Another round of WordPress vulnerability disclosures has taken place with details made public on a handful of unpatched bugs in the CartPress ecommerce plugin.
These disclosures come on the heels of a separate disclosure of a zero-day in the WordPress core engine. Those vulnerabilities have since been patched.
The CartPress vulnerabilities were reported on three separate occasions by researchers at High Tech Bridge on April 8, 17 and 27. From a timeline published in the High Tech Bridge advisory, no acknowledgement from CartPress was received.
“Currently, we are not aware of any official solution for this vulnerability,” the advisory says. CartPress will no longer be supported as of June 1. “We recommend disabling or removing the vulnerable plugin as a workaround.”
According to High-Tech Bridge, the vulnerabilities can be exploited to run code, disclose data or carry out cross-site scripting attacks against sites running the plugin.
The first bug is a local PHP file inclusion issue (CVE-2015-3301), which requires WordPress admin privileges to exploit; the script, High-Tech Bridge said, is also vulnerable to cross site request forgery. An attacker could use this bug to access local files via directory traversal.

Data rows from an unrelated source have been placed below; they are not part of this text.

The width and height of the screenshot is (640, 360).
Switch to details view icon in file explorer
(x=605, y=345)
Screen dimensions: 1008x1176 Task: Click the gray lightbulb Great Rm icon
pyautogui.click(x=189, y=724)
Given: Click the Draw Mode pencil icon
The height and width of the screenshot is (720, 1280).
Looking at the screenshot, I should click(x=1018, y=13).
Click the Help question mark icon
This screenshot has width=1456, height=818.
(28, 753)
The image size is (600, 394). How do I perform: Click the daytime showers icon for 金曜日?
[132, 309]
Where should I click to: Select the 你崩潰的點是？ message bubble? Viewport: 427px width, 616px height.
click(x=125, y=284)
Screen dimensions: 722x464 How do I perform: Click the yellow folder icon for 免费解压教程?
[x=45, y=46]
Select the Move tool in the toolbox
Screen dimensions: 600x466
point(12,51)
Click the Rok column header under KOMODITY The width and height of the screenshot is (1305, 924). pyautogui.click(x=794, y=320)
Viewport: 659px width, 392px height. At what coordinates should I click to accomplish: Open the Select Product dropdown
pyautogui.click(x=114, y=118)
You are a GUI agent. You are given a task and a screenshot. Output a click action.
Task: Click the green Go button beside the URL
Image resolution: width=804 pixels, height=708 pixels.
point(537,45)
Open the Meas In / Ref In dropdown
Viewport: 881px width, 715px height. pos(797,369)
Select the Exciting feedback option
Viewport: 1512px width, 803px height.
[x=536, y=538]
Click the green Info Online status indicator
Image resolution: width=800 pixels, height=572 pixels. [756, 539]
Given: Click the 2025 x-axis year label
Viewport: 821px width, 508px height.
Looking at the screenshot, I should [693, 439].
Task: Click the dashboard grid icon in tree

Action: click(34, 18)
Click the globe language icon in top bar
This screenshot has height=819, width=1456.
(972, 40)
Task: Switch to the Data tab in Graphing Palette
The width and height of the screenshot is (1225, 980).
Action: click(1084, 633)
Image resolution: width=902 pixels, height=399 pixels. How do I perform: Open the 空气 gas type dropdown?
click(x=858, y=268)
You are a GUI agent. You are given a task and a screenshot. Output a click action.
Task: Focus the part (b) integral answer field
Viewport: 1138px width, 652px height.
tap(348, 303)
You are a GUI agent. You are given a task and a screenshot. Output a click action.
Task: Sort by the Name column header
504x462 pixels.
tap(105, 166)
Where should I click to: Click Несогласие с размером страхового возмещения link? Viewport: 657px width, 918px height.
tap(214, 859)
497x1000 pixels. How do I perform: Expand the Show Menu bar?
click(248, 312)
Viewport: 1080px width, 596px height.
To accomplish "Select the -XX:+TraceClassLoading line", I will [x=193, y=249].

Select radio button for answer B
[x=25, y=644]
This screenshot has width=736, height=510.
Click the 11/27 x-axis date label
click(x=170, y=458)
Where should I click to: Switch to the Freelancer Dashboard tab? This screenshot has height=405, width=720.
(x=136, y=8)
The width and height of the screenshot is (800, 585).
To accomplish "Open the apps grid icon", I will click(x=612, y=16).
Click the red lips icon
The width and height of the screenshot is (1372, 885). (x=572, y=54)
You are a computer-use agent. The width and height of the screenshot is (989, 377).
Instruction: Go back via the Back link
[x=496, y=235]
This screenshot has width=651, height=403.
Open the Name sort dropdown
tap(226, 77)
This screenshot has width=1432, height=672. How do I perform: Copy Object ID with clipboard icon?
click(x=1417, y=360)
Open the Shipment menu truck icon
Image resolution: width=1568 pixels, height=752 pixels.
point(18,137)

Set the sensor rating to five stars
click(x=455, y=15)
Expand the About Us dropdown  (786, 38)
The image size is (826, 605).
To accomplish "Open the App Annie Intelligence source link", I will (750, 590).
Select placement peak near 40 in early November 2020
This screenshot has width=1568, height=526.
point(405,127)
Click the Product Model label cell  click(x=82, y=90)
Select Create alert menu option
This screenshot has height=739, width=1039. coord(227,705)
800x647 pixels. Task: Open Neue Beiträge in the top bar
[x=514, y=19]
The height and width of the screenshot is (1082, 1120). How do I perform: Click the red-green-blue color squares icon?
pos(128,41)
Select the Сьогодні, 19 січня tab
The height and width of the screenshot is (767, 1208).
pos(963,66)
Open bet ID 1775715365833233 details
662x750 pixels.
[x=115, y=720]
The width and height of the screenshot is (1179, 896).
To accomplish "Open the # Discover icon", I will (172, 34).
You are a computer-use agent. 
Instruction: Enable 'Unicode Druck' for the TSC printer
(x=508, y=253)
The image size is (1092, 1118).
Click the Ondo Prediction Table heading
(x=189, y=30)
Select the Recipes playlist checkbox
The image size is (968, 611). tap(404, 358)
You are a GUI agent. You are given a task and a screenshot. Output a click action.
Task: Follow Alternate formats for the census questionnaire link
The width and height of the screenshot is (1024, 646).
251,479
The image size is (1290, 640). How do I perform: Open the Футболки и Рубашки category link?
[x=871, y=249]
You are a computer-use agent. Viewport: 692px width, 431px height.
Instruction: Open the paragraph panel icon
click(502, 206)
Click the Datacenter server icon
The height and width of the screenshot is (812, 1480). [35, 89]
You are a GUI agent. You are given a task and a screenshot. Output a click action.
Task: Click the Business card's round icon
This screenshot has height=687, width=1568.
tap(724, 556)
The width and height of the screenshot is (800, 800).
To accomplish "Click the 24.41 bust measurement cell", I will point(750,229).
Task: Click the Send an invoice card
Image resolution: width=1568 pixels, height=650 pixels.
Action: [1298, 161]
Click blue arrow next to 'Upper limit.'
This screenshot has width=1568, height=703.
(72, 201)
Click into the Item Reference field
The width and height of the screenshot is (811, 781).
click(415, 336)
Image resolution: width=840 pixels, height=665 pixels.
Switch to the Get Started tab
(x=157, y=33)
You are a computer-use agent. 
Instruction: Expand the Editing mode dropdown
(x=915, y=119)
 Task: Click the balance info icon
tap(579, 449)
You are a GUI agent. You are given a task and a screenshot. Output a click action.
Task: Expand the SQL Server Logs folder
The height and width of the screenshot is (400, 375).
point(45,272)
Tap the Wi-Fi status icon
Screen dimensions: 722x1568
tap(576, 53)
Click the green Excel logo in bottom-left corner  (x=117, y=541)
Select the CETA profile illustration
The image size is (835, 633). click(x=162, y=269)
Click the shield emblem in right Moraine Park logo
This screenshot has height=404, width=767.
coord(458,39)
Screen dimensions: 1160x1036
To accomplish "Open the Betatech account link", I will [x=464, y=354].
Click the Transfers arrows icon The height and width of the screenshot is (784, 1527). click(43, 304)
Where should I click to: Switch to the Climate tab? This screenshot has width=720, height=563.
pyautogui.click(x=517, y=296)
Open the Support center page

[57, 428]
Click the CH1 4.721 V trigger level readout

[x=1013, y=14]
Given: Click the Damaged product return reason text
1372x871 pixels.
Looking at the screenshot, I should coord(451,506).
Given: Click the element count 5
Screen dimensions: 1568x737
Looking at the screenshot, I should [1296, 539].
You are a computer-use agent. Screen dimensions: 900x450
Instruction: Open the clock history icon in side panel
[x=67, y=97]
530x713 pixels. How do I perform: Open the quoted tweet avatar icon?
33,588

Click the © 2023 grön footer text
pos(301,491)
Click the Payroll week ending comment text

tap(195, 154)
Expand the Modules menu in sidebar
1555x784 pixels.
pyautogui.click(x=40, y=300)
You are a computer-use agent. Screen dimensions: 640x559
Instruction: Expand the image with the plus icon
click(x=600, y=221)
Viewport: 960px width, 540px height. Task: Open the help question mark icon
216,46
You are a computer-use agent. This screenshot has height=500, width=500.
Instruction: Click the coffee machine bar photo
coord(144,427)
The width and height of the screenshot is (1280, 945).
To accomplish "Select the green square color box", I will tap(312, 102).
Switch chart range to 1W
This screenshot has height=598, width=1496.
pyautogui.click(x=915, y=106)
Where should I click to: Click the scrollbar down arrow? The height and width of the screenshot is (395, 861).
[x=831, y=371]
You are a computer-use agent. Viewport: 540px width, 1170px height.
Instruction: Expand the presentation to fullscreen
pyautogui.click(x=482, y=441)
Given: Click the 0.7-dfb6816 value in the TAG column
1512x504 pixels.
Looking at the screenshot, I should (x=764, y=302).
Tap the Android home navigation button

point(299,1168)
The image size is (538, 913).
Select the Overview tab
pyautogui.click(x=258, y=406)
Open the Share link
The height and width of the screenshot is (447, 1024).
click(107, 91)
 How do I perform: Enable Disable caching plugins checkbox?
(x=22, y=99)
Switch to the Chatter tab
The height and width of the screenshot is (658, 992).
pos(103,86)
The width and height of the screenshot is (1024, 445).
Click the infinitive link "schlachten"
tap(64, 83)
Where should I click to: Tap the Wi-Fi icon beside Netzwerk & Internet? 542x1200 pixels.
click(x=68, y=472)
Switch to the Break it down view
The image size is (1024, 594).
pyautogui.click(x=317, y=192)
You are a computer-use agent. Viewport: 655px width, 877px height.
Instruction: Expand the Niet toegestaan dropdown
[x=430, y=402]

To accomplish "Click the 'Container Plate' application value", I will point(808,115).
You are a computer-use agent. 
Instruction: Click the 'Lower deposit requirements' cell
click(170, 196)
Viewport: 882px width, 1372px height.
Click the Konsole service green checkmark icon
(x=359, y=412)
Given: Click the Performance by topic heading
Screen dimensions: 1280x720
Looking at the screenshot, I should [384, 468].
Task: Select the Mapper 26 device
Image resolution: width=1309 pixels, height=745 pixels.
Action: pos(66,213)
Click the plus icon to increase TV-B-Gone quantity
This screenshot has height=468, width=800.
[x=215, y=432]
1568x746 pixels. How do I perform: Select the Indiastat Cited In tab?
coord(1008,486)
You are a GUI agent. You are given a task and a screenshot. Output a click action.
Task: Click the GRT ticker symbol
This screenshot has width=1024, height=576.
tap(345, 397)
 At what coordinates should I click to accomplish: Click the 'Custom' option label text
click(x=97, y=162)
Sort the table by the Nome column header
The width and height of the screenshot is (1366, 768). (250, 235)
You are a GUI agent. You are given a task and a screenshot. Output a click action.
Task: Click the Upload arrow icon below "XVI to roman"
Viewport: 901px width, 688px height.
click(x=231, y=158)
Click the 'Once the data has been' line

A stored cross-site scripting bug, similar to the one patched this week in the core engine, was also discovered. The advisory says that user-supplied HTTP parameters in the Shipping Address and Billing Address sections are not sanitized before being stored in the local database. An attacker could inject malicious HTML and JavaScript code.
Another vulnerability in the plugin has to do with improper access controls and could allow a non-authenticated user to browse orders of other customers. An attacker can trigger the vulnerability by visiting a certain URL that contains an Order ID number that is predictable from previous orders.
“This enables non-authenticated remote attackers to steal all currently existing orders,” the advisory said.
The final issue has to do with multiple cross-site scripting vulnerabilities, all of which have to do with improperly sanitized input before it’s returned to the user. Remote attackers can specially craft a link in order to execute code in the browser.